Even though many (probably most) healthcare professionals do consider the patient as an end, not all of them necessarily do. Thus, as we cannot be sure of this, we must design systems that at least ensure that the system supports treating the patient as an end. Manson [30] shows that even though patients seem in many cases to be unwilling to participate in decision-making, they can have different requirements for information. By according mastery to patients, we ensure that they have all the necessary information when they want or need it, and we do not rely on the hope that healthcare professionals will treat patients as ends in and of themselves.
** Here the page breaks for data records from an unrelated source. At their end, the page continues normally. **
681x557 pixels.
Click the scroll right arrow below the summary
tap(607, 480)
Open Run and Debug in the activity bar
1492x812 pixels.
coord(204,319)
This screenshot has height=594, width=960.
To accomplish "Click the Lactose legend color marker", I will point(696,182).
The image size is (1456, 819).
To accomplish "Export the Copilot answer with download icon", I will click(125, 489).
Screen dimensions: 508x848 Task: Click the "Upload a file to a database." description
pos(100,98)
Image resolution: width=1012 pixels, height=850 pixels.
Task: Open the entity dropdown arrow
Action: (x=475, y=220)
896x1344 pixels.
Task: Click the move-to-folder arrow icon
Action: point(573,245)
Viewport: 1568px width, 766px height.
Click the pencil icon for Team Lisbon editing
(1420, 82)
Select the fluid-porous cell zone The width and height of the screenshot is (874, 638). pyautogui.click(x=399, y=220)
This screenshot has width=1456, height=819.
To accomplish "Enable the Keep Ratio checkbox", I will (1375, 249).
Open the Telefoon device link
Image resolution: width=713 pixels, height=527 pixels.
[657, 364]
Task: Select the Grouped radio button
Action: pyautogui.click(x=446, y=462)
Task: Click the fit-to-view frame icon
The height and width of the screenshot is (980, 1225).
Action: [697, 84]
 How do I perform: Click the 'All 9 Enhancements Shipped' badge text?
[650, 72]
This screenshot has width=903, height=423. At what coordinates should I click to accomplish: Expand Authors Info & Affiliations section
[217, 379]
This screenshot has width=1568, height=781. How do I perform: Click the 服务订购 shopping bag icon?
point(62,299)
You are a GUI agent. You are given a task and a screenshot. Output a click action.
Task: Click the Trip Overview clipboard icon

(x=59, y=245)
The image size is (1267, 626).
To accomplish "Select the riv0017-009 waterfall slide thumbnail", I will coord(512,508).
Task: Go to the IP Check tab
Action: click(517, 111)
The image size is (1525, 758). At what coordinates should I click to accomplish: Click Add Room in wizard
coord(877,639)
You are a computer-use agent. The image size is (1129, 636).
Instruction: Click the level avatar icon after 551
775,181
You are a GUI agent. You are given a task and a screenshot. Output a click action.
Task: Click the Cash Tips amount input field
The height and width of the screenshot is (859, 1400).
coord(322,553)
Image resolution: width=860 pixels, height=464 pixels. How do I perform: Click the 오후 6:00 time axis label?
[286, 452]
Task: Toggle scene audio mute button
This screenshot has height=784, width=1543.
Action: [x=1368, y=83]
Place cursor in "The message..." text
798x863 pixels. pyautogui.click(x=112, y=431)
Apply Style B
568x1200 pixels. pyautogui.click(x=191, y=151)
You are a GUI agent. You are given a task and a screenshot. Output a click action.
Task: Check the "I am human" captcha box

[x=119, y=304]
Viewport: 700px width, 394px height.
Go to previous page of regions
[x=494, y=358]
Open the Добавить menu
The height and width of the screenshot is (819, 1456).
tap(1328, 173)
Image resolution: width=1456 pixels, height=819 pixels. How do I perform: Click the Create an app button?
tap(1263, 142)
For example, people are not necessarily treated as ends if healthcare professionals have mastery over their patient information and thus have a paternalistic hold over them. In a paternalistic relationship, healthcare professionals can decide how information is used and what is best for the citizen without knowing the personal needs of the patient [30]. The problem is that the biomedical worldview focuses on medical consequences; this collision of worldviews (deontological vs. consequentialist) is problematic and can generate conflicts if not taken into account. Thus, the citizen’s humanity as a person with his/her own will and opinions about his/her life can be lost through someone else’s power over this citizen. Even though the intentions are good, the paternalistic approach itself can easily lead to loss of a person’s control over his/her own life. If the possessor of information is an institution (such as the state, a healthcare organisation or a company), the problem is actually worse since institutions can and usually do treat citizens as only part of a bureaucratic process, without a trace of humanity (see, e.g. Wiesing [11] for the view that the Kantian tradition functions as a stable anchor for humanity).

5 Conclusions

The clear regulation of patient information seems to be missing in several legal systems or traditions of jurisprudence. While patient information obviously plays an essential part in modern healthcare, there must be a wider discourse on the issue than there is at present. The proposal that patient information should be regulated in such a way that it gives patients the strongest possible rights over their information is ethically justified from a Kantian perspective. Other viewpoints from different perspectives and traditions are needed to elaborate Datenherrschaft in such a way that it fulfils the ensuing transdisciplinary demands.

This proposal also has the advantage of being free from the baggage of previous legal solutions. It responds to the problems of current views on property and respects the privacy and autonomy of patients. Likewise, the proposals note the right of public healthcare authorities to access and use patient information in situations deemed necessary to protect the life and health of others, for example, in the case of epidemics. Future research should evaluate what kinds of changes are needed in information systems and healthcare practices if Datenherrschaft is implemented.